DATASET RECORDS:

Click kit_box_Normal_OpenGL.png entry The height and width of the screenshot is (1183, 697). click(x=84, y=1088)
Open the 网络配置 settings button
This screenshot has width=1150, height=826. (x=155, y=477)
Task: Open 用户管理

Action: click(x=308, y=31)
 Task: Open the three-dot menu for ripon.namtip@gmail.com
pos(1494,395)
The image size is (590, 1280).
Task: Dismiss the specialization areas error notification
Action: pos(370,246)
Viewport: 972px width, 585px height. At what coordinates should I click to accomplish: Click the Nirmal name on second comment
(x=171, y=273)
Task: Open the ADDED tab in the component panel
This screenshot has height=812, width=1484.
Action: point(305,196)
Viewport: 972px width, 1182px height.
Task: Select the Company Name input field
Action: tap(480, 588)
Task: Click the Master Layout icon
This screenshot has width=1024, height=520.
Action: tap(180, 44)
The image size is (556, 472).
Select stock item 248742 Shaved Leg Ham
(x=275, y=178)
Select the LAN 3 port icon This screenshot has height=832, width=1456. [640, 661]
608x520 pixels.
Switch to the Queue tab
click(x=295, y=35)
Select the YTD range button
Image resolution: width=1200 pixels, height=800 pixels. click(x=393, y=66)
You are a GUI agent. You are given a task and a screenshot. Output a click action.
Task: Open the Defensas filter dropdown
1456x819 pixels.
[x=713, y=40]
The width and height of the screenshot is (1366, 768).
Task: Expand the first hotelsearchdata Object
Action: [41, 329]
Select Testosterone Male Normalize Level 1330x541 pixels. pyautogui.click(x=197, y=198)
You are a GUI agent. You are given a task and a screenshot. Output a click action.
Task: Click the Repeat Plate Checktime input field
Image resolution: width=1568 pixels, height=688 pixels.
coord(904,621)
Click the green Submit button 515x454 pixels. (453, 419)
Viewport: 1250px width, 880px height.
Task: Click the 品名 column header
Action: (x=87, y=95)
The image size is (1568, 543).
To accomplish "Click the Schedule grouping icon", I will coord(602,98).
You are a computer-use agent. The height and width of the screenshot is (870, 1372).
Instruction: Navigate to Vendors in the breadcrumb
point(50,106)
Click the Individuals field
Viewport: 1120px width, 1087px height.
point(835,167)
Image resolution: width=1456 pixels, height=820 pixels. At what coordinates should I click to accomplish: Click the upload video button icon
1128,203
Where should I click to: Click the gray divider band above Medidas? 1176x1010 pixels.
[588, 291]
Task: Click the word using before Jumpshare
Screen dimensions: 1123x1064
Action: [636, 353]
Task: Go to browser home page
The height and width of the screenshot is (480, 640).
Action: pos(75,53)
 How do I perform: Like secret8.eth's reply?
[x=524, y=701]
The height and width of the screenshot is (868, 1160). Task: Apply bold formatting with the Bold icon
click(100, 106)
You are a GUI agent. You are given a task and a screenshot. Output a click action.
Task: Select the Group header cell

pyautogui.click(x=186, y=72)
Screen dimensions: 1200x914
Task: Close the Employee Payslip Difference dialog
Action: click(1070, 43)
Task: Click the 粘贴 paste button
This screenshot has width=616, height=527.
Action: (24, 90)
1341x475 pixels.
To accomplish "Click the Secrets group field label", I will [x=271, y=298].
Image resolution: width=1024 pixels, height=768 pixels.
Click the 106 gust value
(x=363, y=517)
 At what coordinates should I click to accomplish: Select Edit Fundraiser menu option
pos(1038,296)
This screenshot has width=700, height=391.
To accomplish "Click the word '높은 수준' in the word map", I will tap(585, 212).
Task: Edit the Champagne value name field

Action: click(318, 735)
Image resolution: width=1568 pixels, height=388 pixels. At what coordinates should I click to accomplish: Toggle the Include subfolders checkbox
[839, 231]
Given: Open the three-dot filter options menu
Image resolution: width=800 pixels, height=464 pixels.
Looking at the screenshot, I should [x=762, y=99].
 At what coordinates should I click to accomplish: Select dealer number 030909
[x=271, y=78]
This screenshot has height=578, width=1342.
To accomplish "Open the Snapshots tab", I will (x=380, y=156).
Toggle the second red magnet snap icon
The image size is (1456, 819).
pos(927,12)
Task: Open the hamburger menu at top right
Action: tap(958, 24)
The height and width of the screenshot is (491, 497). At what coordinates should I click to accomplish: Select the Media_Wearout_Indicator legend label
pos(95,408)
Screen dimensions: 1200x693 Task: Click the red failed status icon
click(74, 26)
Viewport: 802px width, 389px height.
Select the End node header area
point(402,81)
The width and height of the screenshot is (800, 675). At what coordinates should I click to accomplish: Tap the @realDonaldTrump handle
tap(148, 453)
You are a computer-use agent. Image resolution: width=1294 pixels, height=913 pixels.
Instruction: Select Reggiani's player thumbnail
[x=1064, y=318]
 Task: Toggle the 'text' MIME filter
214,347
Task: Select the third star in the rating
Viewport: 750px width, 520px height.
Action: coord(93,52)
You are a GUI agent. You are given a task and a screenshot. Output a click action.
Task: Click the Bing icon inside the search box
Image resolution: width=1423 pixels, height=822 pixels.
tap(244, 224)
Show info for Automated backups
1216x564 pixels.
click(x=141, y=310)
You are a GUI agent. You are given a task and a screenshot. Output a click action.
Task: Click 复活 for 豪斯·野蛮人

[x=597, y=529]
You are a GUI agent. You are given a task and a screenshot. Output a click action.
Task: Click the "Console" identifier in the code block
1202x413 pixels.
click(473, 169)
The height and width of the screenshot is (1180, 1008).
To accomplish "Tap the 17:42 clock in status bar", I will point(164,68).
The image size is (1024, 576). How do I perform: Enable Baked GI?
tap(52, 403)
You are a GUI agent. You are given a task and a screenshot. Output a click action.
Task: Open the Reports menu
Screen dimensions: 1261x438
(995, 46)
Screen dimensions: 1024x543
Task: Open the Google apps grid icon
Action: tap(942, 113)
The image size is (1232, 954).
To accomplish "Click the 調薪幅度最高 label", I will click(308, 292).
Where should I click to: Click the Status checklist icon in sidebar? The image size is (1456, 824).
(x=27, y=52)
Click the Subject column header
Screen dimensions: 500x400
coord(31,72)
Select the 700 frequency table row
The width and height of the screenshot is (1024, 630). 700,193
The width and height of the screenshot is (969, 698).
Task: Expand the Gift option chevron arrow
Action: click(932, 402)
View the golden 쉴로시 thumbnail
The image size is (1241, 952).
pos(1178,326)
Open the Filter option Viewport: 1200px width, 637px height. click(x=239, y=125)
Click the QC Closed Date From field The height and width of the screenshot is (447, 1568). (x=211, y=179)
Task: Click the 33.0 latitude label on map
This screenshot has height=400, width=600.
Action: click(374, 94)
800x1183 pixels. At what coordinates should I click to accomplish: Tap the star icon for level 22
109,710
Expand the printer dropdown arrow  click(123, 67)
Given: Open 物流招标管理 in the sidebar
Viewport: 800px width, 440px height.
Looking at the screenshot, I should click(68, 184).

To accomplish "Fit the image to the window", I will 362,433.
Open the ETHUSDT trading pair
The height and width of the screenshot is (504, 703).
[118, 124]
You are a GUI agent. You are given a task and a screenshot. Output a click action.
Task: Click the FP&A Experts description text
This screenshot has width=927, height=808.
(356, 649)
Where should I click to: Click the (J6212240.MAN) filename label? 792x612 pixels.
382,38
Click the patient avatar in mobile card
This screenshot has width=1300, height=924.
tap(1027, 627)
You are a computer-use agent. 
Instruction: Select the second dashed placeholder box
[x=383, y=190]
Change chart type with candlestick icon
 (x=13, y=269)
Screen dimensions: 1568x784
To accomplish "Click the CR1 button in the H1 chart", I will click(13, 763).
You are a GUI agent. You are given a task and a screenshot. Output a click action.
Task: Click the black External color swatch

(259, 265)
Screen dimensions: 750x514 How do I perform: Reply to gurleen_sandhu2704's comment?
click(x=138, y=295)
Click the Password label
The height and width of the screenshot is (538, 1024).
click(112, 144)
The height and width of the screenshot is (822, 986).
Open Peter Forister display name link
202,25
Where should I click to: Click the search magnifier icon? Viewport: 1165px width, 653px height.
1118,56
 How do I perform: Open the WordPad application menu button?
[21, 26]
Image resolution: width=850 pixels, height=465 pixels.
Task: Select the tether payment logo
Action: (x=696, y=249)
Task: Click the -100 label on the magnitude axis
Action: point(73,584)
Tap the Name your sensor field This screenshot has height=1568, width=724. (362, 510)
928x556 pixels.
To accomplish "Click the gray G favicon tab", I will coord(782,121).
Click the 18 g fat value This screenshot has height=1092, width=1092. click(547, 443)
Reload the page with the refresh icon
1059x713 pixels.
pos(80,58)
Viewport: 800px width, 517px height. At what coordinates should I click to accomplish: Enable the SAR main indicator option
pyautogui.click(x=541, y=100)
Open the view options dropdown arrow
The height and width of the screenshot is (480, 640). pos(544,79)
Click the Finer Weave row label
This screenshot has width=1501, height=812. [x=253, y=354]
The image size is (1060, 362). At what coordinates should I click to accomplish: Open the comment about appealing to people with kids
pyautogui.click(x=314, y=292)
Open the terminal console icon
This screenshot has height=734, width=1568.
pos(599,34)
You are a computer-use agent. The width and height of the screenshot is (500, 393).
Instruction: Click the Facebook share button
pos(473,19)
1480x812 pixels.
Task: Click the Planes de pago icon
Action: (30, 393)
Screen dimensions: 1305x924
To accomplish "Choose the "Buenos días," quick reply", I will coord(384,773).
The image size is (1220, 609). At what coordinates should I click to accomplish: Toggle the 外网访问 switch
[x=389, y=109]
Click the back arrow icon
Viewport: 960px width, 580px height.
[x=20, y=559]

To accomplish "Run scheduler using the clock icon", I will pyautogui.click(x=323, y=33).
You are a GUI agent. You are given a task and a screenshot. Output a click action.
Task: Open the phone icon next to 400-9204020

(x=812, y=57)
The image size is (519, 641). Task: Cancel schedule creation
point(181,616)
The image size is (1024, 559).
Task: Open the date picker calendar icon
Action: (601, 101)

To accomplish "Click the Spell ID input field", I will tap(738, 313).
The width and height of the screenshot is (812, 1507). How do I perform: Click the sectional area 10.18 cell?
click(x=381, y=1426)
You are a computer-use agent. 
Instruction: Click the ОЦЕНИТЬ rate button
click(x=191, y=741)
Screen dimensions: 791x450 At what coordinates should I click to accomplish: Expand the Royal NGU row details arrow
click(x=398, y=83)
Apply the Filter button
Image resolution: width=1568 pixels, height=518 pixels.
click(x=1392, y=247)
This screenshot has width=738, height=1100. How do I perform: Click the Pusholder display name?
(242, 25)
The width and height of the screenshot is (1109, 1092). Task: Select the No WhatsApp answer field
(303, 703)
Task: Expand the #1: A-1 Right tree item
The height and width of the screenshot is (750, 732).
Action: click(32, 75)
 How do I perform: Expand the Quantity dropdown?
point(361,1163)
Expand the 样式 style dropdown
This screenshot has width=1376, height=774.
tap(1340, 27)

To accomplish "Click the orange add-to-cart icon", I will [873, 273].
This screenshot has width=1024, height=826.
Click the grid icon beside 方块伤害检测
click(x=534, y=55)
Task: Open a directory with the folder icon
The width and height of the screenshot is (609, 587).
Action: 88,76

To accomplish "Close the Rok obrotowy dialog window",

PROBLEM STATEMENT: Take the line above containing "Open the view options dropdown arrow", the line containing "You are a computer-use agent. The width", and all lines in between, and copy them exactly without anything else.

EXERCISE OUTPUT:
Open the view options dropdown arrow
The height and width of the screenshot is (480, 640). pos(544,79)
Click the Finer Weave row label
This screenshot has width=1501, height=812. [x=253, y=354]
The image size is (1060, 362). At what coordinates should I click to accomplish: Open the comment about appealing to people with kids
pyautogui.click(x=314, y=292)
Open the terminal console icon
This screenshot has height=734, width=1568.
pos(599,34)
You are a computer-use agent. The width and height of the screenshot is (500, 393).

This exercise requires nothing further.